Fords directions as usual were CRAP having very little to do with actual location of the bolts through the floor pan on my 94'.
I had to knock the tabs up and the bolt assembly out via BFH up through the hole and shove them aside in the unibody. Then took a punch and hit it through the hole to mark the hole position to be cut through the floor pan.
I cut exactly where they said to cut on the passenger side by their measurements and ended up way the freak off so much I could barely knock the tabs back down. Then did it my way on the drivers side and was right on the money with plenty of room.

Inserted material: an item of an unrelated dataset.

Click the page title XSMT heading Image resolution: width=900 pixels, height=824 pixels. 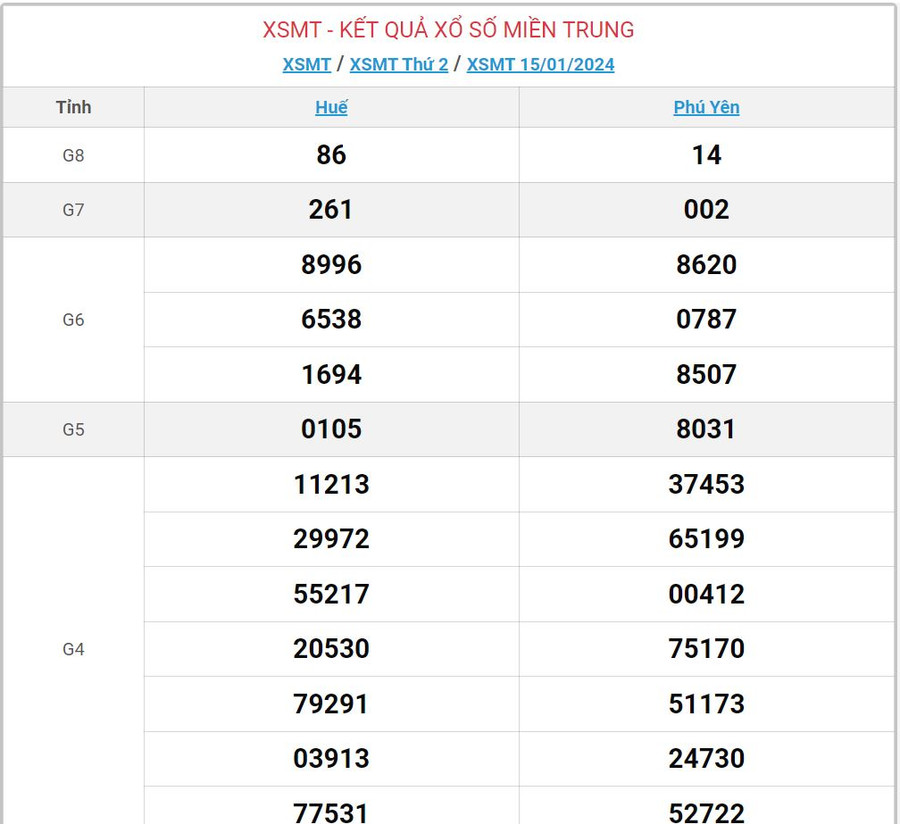point(448,30)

Start off real slow and easy with your hole saw too or you'll end up fubarring your hand against the brake pedal like I did LOL!
( got in a hurry )

I HIGHLY suggest attaching a socket adapter to your drill, lubing up the new bolts and nuts, and then running them in and out a few times BEFORE you place them in final position in the subframe though.
Then coating them real well with never seize.
This should GREATLY reduce stress on replacement and lessen the chance of those WEAK ASS tabs bending over again and having to rip the carpet back up and pulling the plug out.
Then use your drill with socket attachment to run up the bolts and tighten them by hand with your torque wrench of breaker bar. The faster and steadier you run those bolts up the less chance things can go wrong due to wobble and what not knocking them around, and the never seize will make them easy as pie to remove if you need to again in the future.